# Extracting all transactions data from all the credit card statements till date.

## Imports

In [1]:
import PyPDF2
import re
import pandas as pd
from pathlib import Path
from pandas import ExcelWriter


In [2]:
# PDF password
password = "XXXXXXXX"

# regex used for Axis Bank Flipkart Credit Card. Might need little tweak for other cards
regex_dict = {
                "Total Payment Due":          (r"\d{1,2}\,\d{3}.\d{2}\s*[DC]r|\d+\.\d{2}\s*[DC]r?", 0),
                "Minimum Payment Due":        (r"\d{1,2}\,\d{3}.\d{2}\s*[DC]r|\d+\.\d{2}\s*[DC]r?", 1),
                "Statement Period":           (r"\d{2}\/\d{2}\/\d{4} - \d{2}\/\d{2}\/\d{4}", 0),
                "Payment Due Date":           (r"\d{2}\/\d{2}\/\d{4}", 2),
                "Statement Generation Date":  (r"\d{2}\/\d{2}\/\d{4}", 3),
                "Credit Card Number":         (r"\d{6}\*{6}\d{4}", 0),
                "Credit Limit":               (r"\d{1,2}\,\d{3}.\d{2}|\d+\.\d{2}?", 2),
                "Available Credit Limit":     (r"\d{1,2}\,\d{3}.\d{2}|\d+\.\d{2}?", 3),
                "Available Cash Limit":       (r"\d{1,2}\,\d{3}.\d{2}|\d+\.\d{2}?", 4),
                "Previous Balance":           (r"\d{1,2}\,\d{3}.\d{2}|\d+\.\d{2}?", 5),
                "Payments":                   (r"\d{1,2}\,\d{3}.\d{2}|\d+\.\d{2}?", 6),
                "Credits":                    (r"\d{1,2}\,\d{3}.\d{2}|\d+\.\d{2}?", 7),
                "Purchase":                   (r"\d{1,2}\,\d{3}.\d{2}|\d+\.\d{2}?", 8),
                "Cash Advance":               (r"\d{1,2}\,\d{3}.\d{2}|\d+\.\d{2}?", 9),
                "Other Debit&Charges":        (r"\d{1,2}\,\d{3}.\d{2}|\d+\.\d{2}?", 10),
                "=Total Payment Due":         (r"\d{1,2}\,\d{3}.\d{2}\s*[DC]r|\d+\.\d{2}\s*[DC]r?", 0),
            }

In [3]:
def extract_table(content):
    
    # New Data Frame
    df_tab = pd.DataFrame()

    # Dates for the transactions
    regex_stat_per = regex_dict['Payment Due Date'][0]
    matches = re.findall(regex_stat_per, content, re.MULTILINE)
    df_tab['DATE'] = matches[4:]
    df_tab.head()

    # Amount and Cashback 
    regex_stat_per = regex_dict['Total Payment Due'][0]
    matches = re.findall(regex_stat_per, content, re.MULTILINE)
    matches = matches[-(df_tab.shape[0]*2):]

    AMOUNT_list = []
    CASHBACK_list = []

    for i in range(0, (df_tab.shape[0]*2)):
        if i%2 == 0:
            AMOUNT_list.append(matches[i])
        else:
            CASHBACK_list.append(matches[i])
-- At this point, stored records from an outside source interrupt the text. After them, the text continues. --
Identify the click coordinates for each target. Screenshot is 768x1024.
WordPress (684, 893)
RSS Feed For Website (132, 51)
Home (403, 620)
    df_tab['AMOUNT'] = AMOUNT_list
    df_tab['CASHBACK EARNED'] = CASHBACK_list
    df_tab.head()

    # Text Part in Table
    regex_stat_per = r'\n\d{2}\/\d{2}\/\d{4}\s(\w.*?\s\s*)?[\d]+'
    matches = re.findall(regex_stat_per, content, re.MULTILINE)

    df_tab['TRANSACTION DETAILS'] = matches
    
    return df_tab

## Header Info

In [2]:

all_credit_header = []

# iterating all the files with pdf extension in current folder(".")
for path in Path(".").glob("*.pdf"):
    
    pdf = open(path, 'rb')
    pdf = PyPDF2.PdfFileReader(pdf)
    pdf.decrypt(password=password)

    # Adding all pages content
    content = ''
    for i in range(0, pdf.getNumPages()): 
        content += pdf.getPage(i).extractText()
        content += '\n'

    content = content[:-1]
    
    # getting value for each field from content using regex
    header_list = []
    for key, val in regex_dict.items():
        matches = re.findall(val[0], content, re.MULTILINE)
        header_list.append(matches[val[1]])
        # print(key, "-------------------------->", matches[val[1]])

    all_credit_header.append(header_list)
    

df = pd.DataFrame(data = all_credit_header, columns = regex_dict.keys())
df.loc[:, 'Statement Generation Date'] = pd.to_datetime(df['Statement Generation Date'], format='%d/%m/%Y')
df.sort_values('Statement Generation Date')
df.head()

## Table Info

In [3]:
df_list = []

# iterating all the files with pdf extension in current folder(".")
for path in Path(".").glob("*.pdf"):
    
    pdf = open(path, 'rb')
    pdf = PyPDF2.PdfFileReader(pdf)
    pdf.decrypt(password=password)

    # Adding all pages content
    content = ''
    for i in range(0, pdf.getNumPages()): 
        content += pdf.getPage(i).extractText()
        content += '\n'

    content = content[:-1]
    
    df_one = extract_table(content)
    df_one['File'] = path
    df_list.append(df_one)
    
df_final = pd.concat(df_list)
df_final.head()
    

In [7]:
writer = ExcelWriter('All Transactions.xlsx')

df_final.to_excel(writer, index=False, sheet_name='Detailed')
df.to_excel(writer, index=False, sheet_name='Header')

writer.save()

# Note: 
-     This code is very specific to Axis FLipkart Credit Card.